• [What needs to be done] Will you transcribe the entries that follow, exactly and in full?
::: Supplied material :::
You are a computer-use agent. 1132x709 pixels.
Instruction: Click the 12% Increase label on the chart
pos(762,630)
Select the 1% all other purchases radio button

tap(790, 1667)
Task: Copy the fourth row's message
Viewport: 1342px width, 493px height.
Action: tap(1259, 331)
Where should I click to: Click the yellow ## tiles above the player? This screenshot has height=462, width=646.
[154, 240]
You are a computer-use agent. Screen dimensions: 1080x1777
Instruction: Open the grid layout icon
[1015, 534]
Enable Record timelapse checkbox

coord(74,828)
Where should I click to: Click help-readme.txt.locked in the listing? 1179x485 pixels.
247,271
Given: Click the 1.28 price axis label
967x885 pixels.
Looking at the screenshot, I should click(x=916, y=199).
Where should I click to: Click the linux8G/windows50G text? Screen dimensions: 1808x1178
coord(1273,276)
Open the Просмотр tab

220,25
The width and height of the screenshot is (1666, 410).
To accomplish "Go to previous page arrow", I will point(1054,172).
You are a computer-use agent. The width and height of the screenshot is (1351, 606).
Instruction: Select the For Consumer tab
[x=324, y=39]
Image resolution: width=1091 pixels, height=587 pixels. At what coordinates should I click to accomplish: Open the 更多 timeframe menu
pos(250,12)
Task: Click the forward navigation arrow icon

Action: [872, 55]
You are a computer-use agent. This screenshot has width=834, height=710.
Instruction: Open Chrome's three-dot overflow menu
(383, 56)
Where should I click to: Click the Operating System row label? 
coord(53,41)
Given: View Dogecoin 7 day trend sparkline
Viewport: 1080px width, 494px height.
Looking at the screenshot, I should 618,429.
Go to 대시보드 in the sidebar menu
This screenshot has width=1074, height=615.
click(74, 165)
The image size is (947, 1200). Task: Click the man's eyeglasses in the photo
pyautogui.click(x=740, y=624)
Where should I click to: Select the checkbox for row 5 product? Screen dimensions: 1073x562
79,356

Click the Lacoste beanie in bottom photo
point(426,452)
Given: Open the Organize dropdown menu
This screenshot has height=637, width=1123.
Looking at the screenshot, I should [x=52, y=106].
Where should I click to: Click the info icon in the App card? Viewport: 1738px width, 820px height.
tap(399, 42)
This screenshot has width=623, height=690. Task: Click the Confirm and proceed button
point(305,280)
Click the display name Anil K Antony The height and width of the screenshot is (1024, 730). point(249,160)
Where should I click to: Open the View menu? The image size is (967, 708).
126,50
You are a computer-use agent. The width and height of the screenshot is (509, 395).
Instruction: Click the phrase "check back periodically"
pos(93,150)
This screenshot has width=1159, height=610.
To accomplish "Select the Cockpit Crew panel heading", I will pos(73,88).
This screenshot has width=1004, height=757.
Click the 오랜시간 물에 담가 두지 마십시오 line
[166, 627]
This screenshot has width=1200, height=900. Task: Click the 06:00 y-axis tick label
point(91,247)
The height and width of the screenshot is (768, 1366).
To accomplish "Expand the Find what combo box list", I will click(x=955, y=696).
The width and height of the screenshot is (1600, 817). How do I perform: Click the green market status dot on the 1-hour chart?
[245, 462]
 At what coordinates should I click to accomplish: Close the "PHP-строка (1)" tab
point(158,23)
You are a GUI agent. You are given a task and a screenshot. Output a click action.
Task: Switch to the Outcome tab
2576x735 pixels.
:::
• [Answer to this problem]
You are a computer-use agent. 1132x709 pixels.
Instruction: Click the 12% Increase label on the chart
pos(762,630)
Select the 1% all other purchases radio button

tap(790, 1667)
Task: Copy the fourth row's message
Viewport: 1342px width, 493px height.
Action: tap(1259, 331)
Where should I click to: Click the yellow ## tiles above the player? This screenshot has height=462, width=646.
[154, 240]
You are a computer-use agent. Screen dimensions: 1080x1777
Instruction: Open the grid layout icon
[1015, 534]
Enable Record timelapse checkbox

coord(74,828)
Where should I click to: Click help-readme.txt.locked in the listing? 1179x485 pixels.
247,271
Given: Click the 1.28 price axis label
967x885 pixels.
Looking at the screenshot, I should click(x=916, y=199).
Where should I click to: Click the linux8G/windows50G text? Screen dimensions: 1808x1178
coord(1273,276)
Open the Просмотр tab

220,25
The width and height of the screenshot is (1666, 410).
To accomplish "Go to previous page arrow", I will point(1054,172).
You are a computer-use agent. The width and height of the screenshot is (1351, 606).
Instruction: Select the For Consumer tab
[x=324, y=39]
Image resolution: width=1091 pixels, height=587 pixels. At what coordinates should I click to accomplish: Open the 更多 timeframe menu
pos(250,12)
Task: Click the forward navigation arrow icon

Action: [872, 55]
You are a computer-use agent. This screenshot has width=834, height=710.
Instruction: Open Chrome's three-dot overflow menu
(383, 56)
Where should I click to: Click the Operating System row label? 
coord(53,41)
Given: View Dogecoin 7 day trend sparkline
Viewport: 1080px width, 494px height.
Looking at the screenshot, I should 618,429.
Go to 대시보드 in the sidebar menu
This screenshot has width=1074, height=615.
click(74, 165)
The image size is (947, 1200). Task: Click the man's eyeglasses in the photo
pyautogui.click(x=740, y=624)
Where should I click to: Select the checkbox for row 5 product? Screen dimensions: 1073x562
79,356

Click the Lacoste beanie in bottom photo
point(426,452)
Given: Open the Organize dropdown menu
This screenshot has height=637, width=1123.
Looking at the screenshot, I should [x=52, y=106].
Where should I click to: Click the info icon in the App card? Viewport: 1738px width, 820px height.
tap(399, 42)
This screenshot has width=623, height=690. Task: Click the Confirm and proceed button
point(305,280)
Click the display name Anil K Antony The height and width of the screenshot is (1024, 730). point(249,160)
Where should I click to: Open the View menu? The image size is (967, 708).
126,50
You are a computer-use agent. The width and height of the screenshot is (509, 395).
Instruction: Click the phrase "check back periodically"
pos(93,150)
This screenshot has width=1159, height=610.
To accomplish "Select the Cockpit Crew panel heading", I will pos(73,88).
This screenshot has width=1004, height=757.
Click the 오랜시간 물에 담가 두지 마십시오 line
[166, 627]
This screenshot has width=1200, height=900. Task: Click the 06:00 y-axis tick label
point(91,247)
The height and width of the screenshot is (768, 1366).
To accomplish "Expand the Find what combo box list", I will click(x=955, y=696).
The width and height of the screenshot is (1600, 817). How do I perform: Click the green market status dot on the 1-hour chart?
[245, 462]
 At what coordinates should I click to accomplish: Close the "PHP-строка (1)" tab
point(158,23)
You are a GUI agent. You are given a task and a screenshot. Output a click action.
Task: Switch to the Outcome tab
2576x735 pixels.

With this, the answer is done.